Post-Racial Rabbis

By | Jan 11, 2013

While Louise Elizabeth Dailey was alive, she didn’t refer to herself as a rabbi. Most of her congregants called her “Mother Dailey.” But before she died, Dailey ordained Bowen as a rabbi, an act that has stirred debate within the mainstream Jewish community.

Dailey did not have an opportunity to receive a formal ordination: Mainstream rabbinical schools would not have recognized her as Jewish, and to this day the Israelite Rabbinical Academy, like Orthodox yeshivas, does not ordain women. The academic door has also been closed to Bowen, who audited six classes between 2003 and 2005 at Pennsylvania’s Reconstructionist Rabbinical College, which she says was “very welcoming and open to me.” In order to matriculate, though, Bowen would have had to convert. “But that’s like asking me to become black,” she says. “I already am.”

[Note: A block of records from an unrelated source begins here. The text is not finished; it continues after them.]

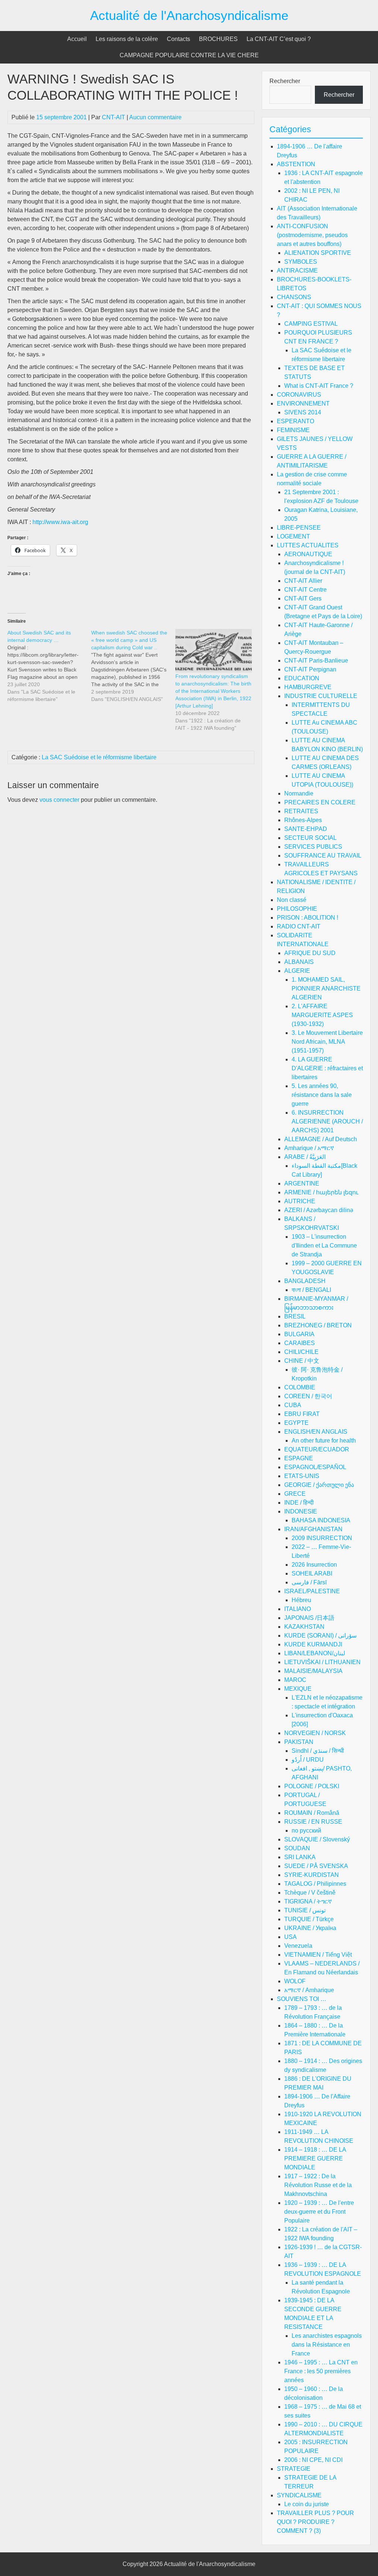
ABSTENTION (296, 164)
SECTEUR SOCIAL (310, 838)
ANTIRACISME (297, 270)
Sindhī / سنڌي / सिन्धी (318, 1751)
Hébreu (301, 1600)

Bowen believes that because her mother and her ancestors were Jewish, there is no need for her to convert. Like Funnye, she prefers the word “reversion.” “We don’t use the C-word,” she says. “We practice teshuva. You study, you make a declaration that you want to return to your heritage, and then you go to the mikvah. If you are a man, you have a circumcision.” Bowen compares conversion to “being adopted. It means that you’re a Jew, but not a real Jew because you don’t have the DNA,” she says.

In addition to the conversion issue, there are those who question whether her ordination is valid. Traditionally, smicha—the transmission of rabbinical authority—was passed from one rabbi to another, following the model of Moses, who brought Joshua before the Israelite community and ordained him. Today, most rabbis receive smicha from rabbinical schools, but it is only recently “that the formal processes of ordination, mimicking what is done among the Christians in their seminaries, have made their way into Judaism,” says Temple University’s Gordon. Jonathan Sarna of Brandeis points out that “the effort to professionalize the rabbinate was very important” because in the 19th century, there were “many people who carried the title of rabbi but who neither had the knowledge nor met the standards to be rabbis and who brought all of Judaism into disrepute.”

In addition to Bowen, other African-Americans have become rabbis in the traditional way. Rabbi Eli Aronoff, a longtime member of Temple Beth’El who leads Temple Beth Emet, a multicultural and multiracial congregation that holds weekly services at the historic Sixth and I Synagogue in Washington, DC, was ordained by the renowned Orthodox rabbi and mohel, Morris Shoulson, of Philadelphia. “I was with Rabbi Shoulson in the late ’70s and early ’80s,” he says. “At some point he said, ‘Okay, you’re good to go now, get on out there and serve your [African-American] community.’” Like Funnye, Aronoff formally converted to Judaism, making it difficult for anyone to question his standing as a Jew.